%%
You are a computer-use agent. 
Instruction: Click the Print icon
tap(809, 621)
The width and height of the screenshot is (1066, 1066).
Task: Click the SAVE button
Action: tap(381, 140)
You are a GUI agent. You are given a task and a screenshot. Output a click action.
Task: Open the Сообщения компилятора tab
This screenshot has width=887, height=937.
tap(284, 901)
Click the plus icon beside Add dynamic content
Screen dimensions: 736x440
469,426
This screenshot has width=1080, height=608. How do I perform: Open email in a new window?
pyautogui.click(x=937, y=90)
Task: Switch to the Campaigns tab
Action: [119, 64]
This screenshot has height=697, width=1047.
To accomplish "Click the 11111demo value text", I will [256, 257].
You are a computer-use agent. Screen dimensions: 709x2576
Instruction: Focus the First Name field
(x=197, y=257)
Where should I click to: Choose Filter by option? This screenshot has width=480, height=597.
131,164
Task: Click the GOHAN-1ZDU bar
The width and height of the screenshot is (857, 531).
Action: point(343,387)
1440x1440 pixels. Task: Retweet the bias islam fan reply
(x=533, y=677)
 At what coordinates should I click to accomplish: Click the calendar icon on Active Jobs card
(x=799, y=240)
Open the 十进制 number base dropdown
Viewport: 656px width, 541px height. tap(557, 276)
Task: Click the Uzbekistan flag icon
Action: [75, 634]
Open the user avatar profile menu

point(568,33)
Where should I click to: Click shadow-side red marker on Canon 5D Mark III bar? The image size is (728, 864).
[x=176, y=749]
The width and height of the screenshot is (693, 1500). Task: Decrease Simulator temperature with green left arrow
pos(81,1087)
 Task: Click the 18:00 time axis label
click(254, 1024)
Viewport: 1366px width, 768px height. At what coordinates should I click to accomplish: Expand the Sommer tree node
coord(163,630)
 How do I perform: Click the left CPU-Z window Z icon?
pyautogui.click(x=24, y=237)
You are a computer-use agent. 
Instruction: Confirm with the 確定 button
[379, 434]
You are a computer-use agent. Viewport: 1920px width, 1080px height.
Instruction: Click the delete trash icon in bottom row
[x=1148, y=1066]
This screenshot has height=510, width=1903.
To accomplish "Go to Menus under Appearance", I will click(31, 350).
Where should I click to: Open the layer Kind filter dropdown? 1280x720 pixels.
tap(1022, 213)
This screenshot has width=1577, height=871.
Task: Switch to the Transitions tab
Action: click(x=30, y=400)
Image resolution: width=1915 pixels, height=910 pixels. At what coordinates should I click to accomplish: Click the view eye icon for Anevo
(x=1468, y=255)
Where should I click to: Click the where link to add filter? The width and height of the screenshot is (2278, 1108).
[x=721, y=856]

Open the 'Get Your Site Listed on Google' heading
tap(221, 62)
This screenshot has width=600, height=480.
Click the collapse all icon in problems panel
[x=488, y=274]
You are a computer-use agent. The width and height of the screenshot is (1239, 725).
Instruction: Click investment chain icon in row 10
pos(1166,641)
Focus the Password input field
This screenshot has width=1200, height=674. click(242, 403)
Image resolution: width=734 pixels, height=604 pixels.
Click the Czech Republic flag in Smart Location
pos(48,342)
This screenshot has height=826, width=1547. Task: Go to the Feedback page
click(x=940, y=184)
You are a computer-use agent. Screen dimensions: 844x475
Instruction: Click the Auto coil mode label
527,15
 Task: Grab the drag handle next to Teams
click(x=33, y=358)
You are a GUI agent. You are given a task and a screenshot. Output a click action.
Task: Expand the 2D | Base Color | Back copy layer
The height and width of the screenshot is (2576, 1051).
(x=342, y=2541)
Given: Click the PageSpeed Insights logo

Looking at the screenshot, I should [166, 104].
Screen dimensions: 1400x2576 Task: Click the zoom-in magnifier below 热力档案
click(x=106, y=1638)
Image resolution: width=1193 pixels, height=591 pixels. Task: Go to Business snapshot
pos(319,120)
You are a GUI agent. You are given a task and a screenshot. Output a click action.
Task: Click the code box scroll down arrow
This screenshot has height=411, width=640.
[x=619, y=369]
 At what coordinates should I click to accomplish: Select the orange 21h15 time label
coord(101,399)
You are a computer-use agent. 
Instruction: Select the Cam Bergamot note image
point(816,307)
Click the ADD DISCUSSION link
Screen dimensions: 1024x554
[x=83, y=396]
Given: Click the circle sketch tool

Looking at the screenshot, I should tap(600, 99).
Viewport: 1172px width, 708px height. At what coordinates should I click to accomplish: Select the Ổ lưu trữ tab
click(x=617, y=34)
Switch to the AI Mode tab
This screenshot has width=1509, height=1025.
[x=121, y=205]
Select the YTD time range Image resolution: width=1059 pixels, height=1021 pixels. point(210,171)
%%
**Problem statement**
In the listing above, start at the line with "Viewport: 1366px width, 768px", go on through the line with "You are a computer-use agent. Viewport: 1920px", and copy each of those lines exactly; leave out all the rest.

**Exercise result**
Viewport: 1366px width, 768px height. At what coordinates should I click to accomplish: Expand the Sommer tree node
coord(163,630)
 How do I perform: Click the left CPU-Z window Z icon?
pyautogui.click(x=24, y=237)
You are a computer-use agent. 
Instruction: Confirm with the 確定 button
[379, 434]
You are a computer-use agent. Viewport: 1920px width, 1080px height.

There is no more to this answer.